**The problem**
Write the next part of the invasive species passage, picking up right after its final sentence.

**Given passage**
Issue: Pressures on biodiversity - Invasive species
This is an issue under the Biodiversity theme of the Data Reporting System.
An invasive species is a species occurring, usually as a result of human activities, beyond its accepted normal population or distribution, and which has a potentially negative impact on the resident ecosystem. Even species endemic to an area can become invasive as a result of changes in environmental conditions which favour them over another species. More often, invasiveness occurs when new species are intentionally or accidentally introduced to an environment by human action, becoming naturalised and thriving in that environment to the potential detriment of other species. This is most likely to occur in environments that have been intentionally altered to favour introduced species, for example, for agriculture. Habitat modification, disturbance and destruction, including changed fire and water regimes, can cause changes in species distribution, favouring one species over another and leading to invasiveness by some species.
Alteration of an established number, population and distribution of species contributing to an ecosystem can result in a reduction in overall species abundance and diversity. Niches once occupied by a range of species can be taken over by a particularly successful species. As a result, access to available food or shelter may be reduced for less successful species, and impacts on one species can then affect other species that may be dependent on the diminished species.
Invasive species can include diseases, fungi and parasites, terrestrial and marine animals (including insects and other invertebrates) and plants and can place pressure on terrestrial, marine and freshwater biodiversity.
- IW-37 Examples of carp pressures and measures for removal and/or commercial catch
Carp have the potential to be invasive in some environments. Examples of pressures from carp, along with either positive or negative changes in these pressures where control or harvesting measures are taken may provide insights into the actual impacts of the animal and the effectiveness of responses.
- IW-38 Cane toad distribution
In 1935 cane toads were released throughout cane growing areas in Queensland to control cane beetles. They did not control the beetles but ate large numbers of beneficial insects.
The cane toad has a large gland behind the head that can exude a poisonous milky substance when the toads are disturbed. Cane toad poison is highly toxic to many animals. The eggs and tadpoles of toads are also poisonous. Predators are vulnerable to the toads. Since introduction the cane has increased its distribution. Changes in the extent of its distribution provides some indication of the area where the species could become invasive.

**Entries provided**
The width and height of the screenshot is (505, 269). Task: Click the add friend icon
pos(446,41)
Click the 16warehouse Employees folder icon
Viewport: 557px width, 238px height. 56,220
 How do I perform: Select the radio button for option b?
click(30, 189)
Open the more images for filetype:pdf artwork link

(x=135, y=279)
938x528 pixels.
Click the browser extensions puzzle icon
==
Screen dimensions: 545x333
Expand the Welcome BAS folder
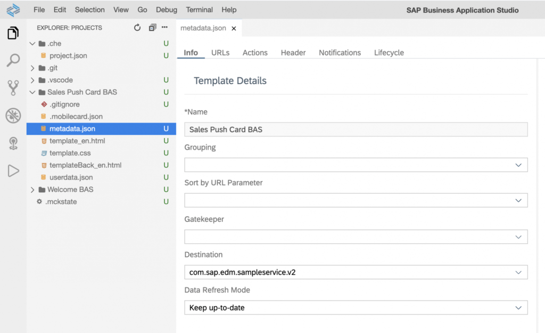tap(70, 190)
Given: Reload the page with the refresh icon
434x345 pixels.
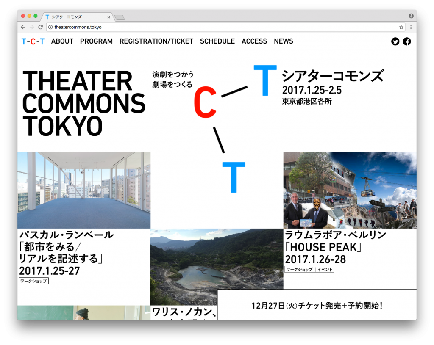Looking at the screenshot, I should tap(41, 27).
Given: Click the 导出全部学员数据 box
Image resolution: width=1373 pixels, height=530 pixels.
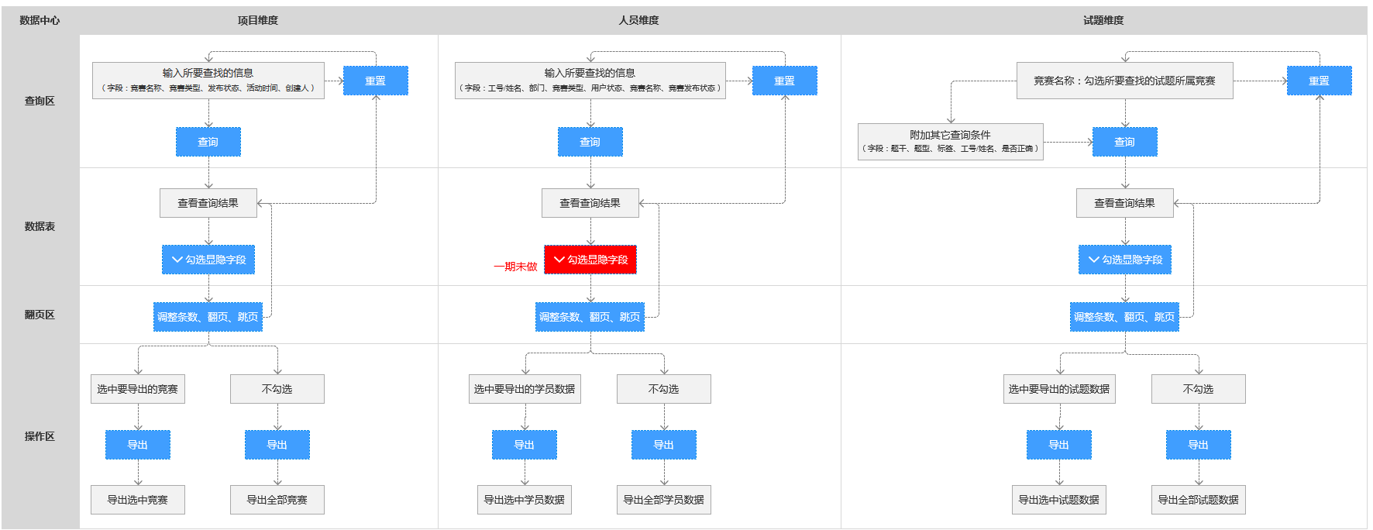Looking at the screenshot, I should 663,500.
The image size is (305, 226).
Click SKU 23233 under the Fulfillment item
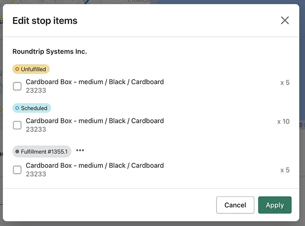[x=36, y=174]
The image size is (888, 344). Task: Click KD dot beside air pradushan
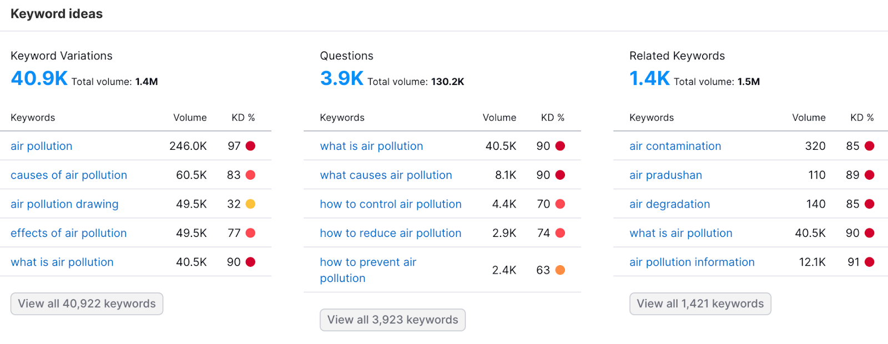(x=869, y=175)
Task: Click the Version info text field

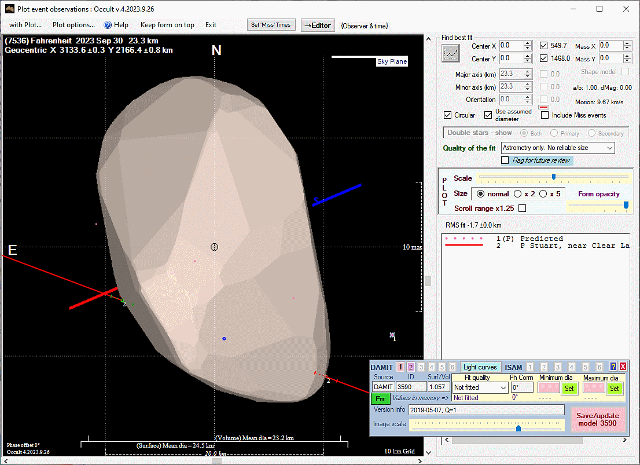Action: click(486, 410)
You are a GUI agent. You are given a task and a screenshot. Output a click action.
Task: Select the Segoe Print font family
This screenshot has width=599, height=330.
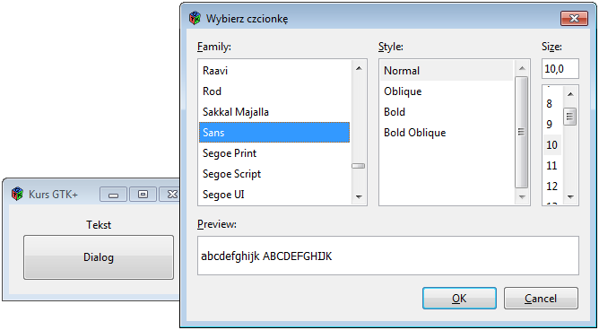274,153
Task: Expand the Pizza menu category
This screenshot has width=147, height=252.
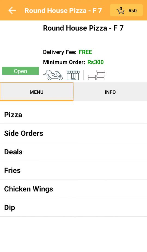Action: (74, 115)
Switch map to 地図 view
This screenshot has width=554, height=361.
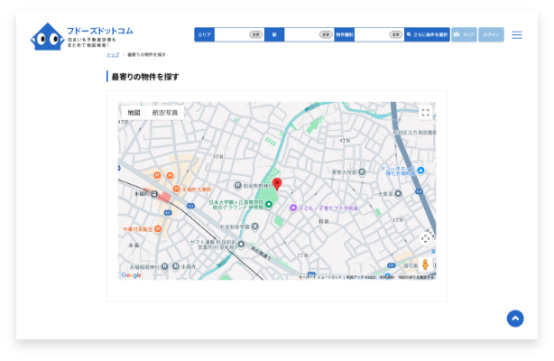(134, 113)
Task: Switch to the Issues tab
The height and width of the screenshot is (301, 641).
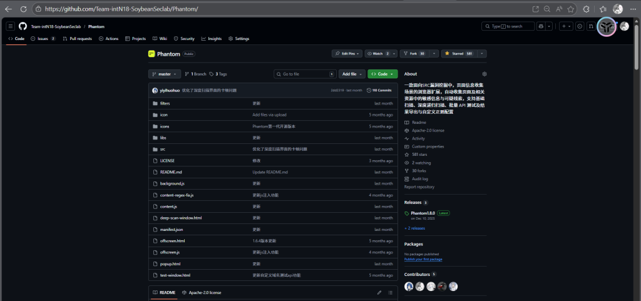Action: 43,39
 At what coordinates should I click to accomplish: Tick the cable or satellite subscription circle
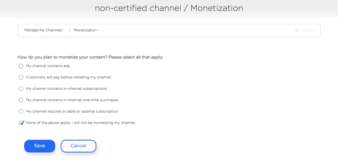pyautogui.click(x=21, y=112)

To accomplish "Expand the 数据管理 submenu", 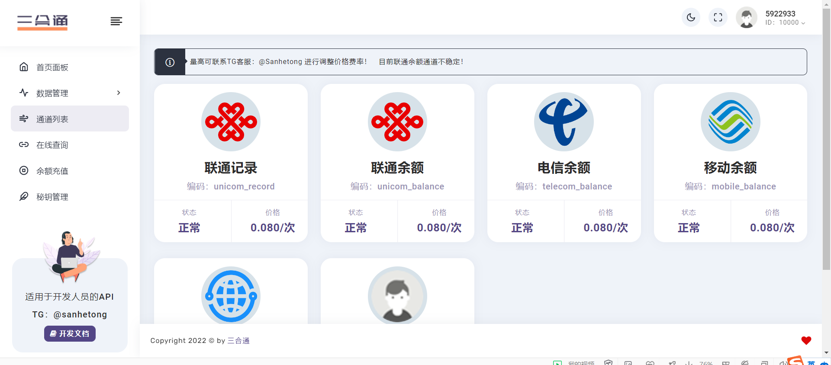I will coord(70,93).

**Exercise response**
- IW-39 Examples of significant wetland weeds
In the absence of detailed data on the distribution and actual impact of various wetlands weeds, examples of how particular weeds can affect aquatic and terrestrial biodiversity are worthy of consideration.
- BD-09 The change in extent of selected nationally significant invasive species
Where there is a concern that a particular species is behaving invasively, changes in its distribution may signal an increase in area at risk, either from the species itself, or from the environmental modifications that are favouring its expansion
- BD-10 Examples of native species whose populations have declined where various invasive species have established resident populations
A spatial correlation between declines in native species and establishment of introduced populations does not automatically imply a cause and effect relationship, especially where there are other pressures, such as habitat modification, which could be the common cause of both changes. However, compiling data on such correlations may enable the development of studies which control for other pressures and thus provide insight into the actual impact of naturalised species.
- LD-19 Land use and land use change
While the term “invasive” is usually used to refer to introduced species that have become naturalised in the wild, in terms of scale of impact, the invasive impact of plants and animals intentionally introduced and maintained for agriculture is much more significant.
- LD-20 Total grazing pressure relative to net primary productivity
While the term “invasive” is usually used to refer to introduced species of plant and animal that have become naturalised in the wild, in terms of scale of impact, the invasive impact of introduced plants and animals utilised in agriculture, and especially introduced grazing animals and introduced pasture for them to graze on, is much more significant.
- LD-35 Temporal and spatial correlation between changing fire regimes and species change
Changing fire regimes can alter the populations and distribution of species, and lead to invasiveness by native or introduced species that are favoured by the changes.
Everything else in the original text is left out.